> [YOUR TASK]: Please keep pictures out and return the lines below exactly, from the one holding "Task: Select the" through the last, both included.

Stored items

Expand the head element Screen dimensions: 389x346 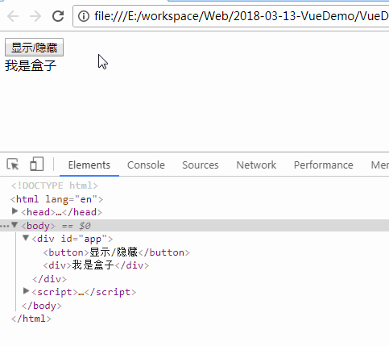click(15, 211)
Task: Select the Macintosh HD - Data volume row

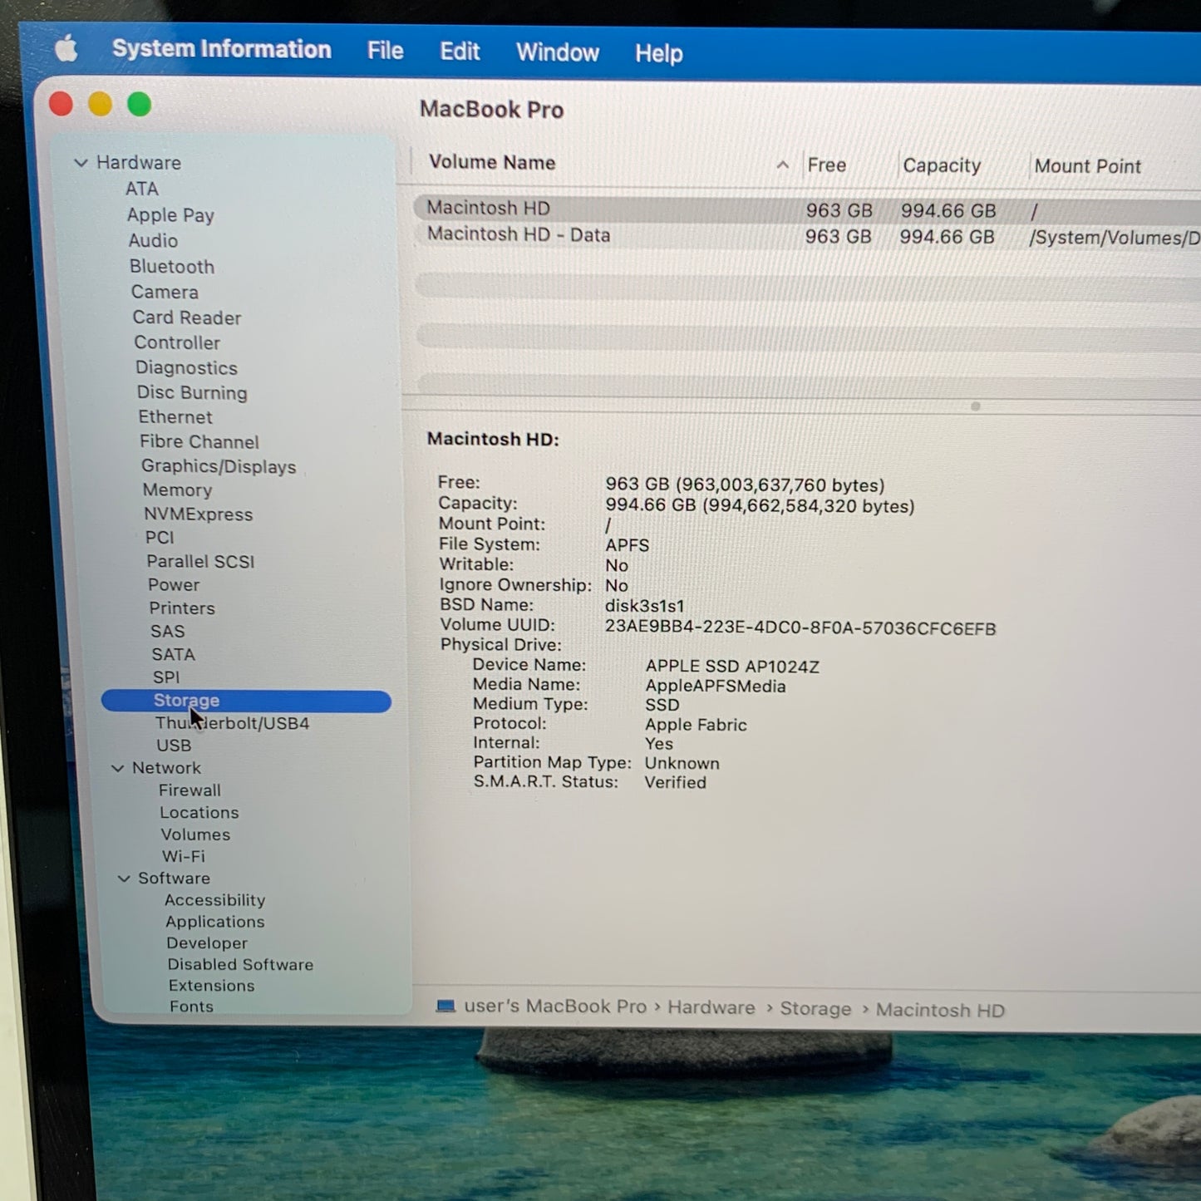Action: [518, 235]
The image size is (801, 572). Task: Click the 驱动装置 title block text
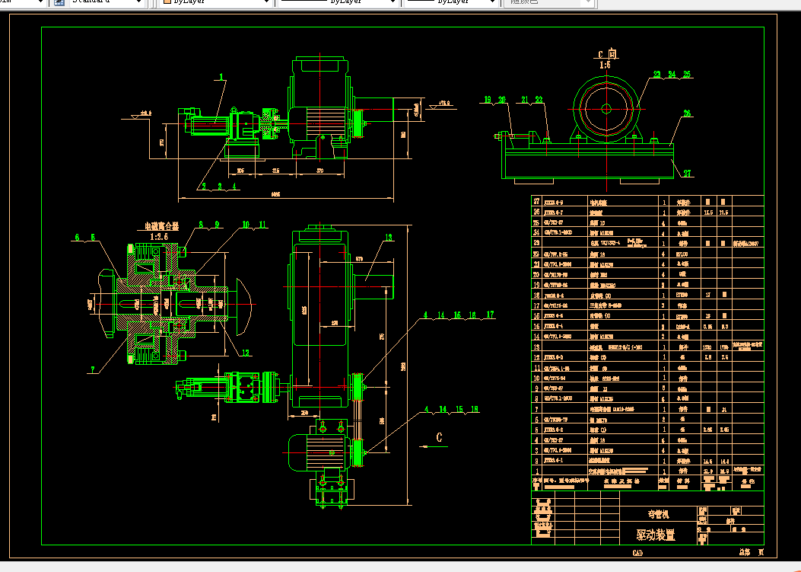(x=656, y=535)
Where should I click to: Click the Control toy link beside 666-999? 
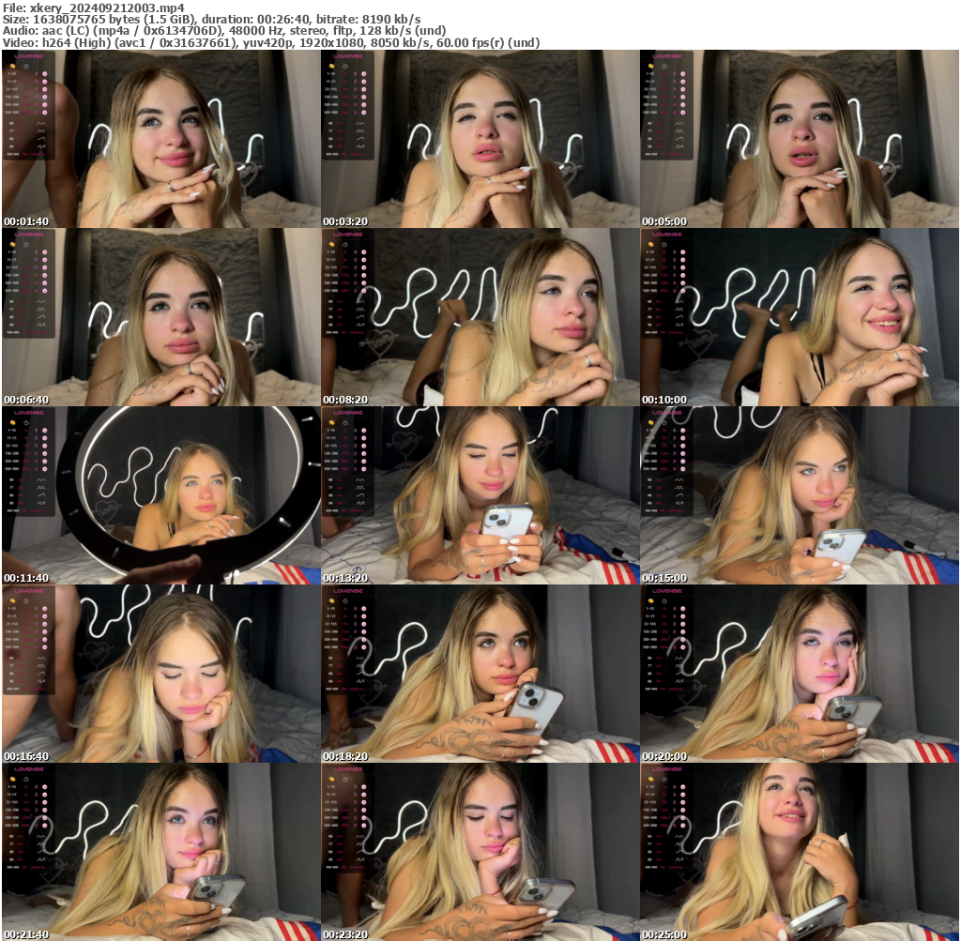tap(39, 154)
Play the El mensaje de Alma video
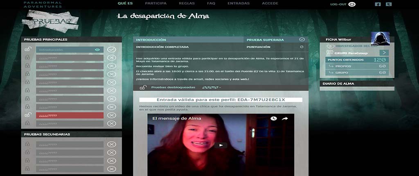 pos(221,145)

> [RESPONSE BELOW]:
Task: Select the Macintosh HD - Data volume row

Action: [518, 235]
The image size is (801, 572). Task: Click the 驱动装置 title block text
(x=656, y=535)
Where should I click to: Click the Control toy link beside 666-999? 
tap(39, 154)
Play the El mensaje de Alma video
 pos(221,145)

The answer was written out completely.